デメリットとして把握しておくことは2つありました。1つは作業コピーの分だけディスクを使うこと (このブログの場合、チェックアウトと node_modules で合計 300MB 台。今のディスク事情では気になりませんでした)。もう1つは作業場所が2つになるので「いまどっちを触っているのか」と混乱しうることです。後者が嫌だったので、worktree は人間や執筆セッションが触る場所にはせず、公開スクリプト専用の裏方に限定することにしました。ちなみに worktree は1つのリポジトリにいくつでも追加できるので、今後まったく別の用途 (たとえば大がかりな改修の隔離) で使いたくなっても、この公開用と衝突することはありません。
その公開スクリプトはこう動きます。
- 常設 worktree (なければ自動作成) で、コミット済みの最新 main をチェックアウト
- 依存パッケージが変わっていたときだけ
npm ci(npm のキャッシュが効くので初回でも8秒でした) - worktree の中でビルドしてデプロイ
メインの作業ディレクトリの .astro には一切触れないので、公開作業が何度走ってもレビュー用の dev サーバーは無傷です。実際にデプロイを実行しながらドラフトページを監視する検証もして、エラーが1件も出ないことを確認しました。分離後の全体像はこうなります。

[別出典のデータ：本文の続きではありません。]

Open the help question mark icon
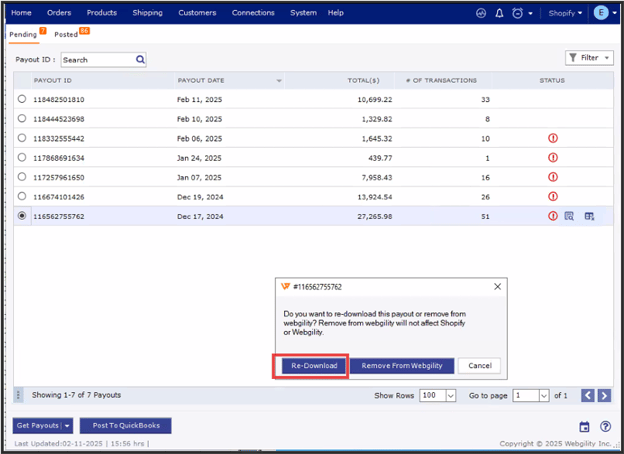 605,427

左がいつもの作業場所で、執筆セッションと dev サーバー (4321 が私のレビュー用、4322 以降が AI 用) はここだけで動きます。右が公開専用の worktree で、公開スクリプトがコミット済みの最新 main を取得してビルドし、Cloudflare へデプロイします。2つの作業コピーが共有するのは下のコミット履歴 (.git) だけで、問題の .astro/ はそれぞれが独立して持ちます。
思わぬ副次効果もありました。worktree が見るのは「コミット済みの main」だけなので、書きかけの未コミット変更がうっかり公開される事故が構造的になくなったのです。複数セッションで同じリポジトリを触っている身としては、これはかなり安心材料です。逆に「コミットし忘れた変更は公開されない」ことになるので、スクリプトは未コミットの公開対象ファイルがあると警告を出すようにしてあります。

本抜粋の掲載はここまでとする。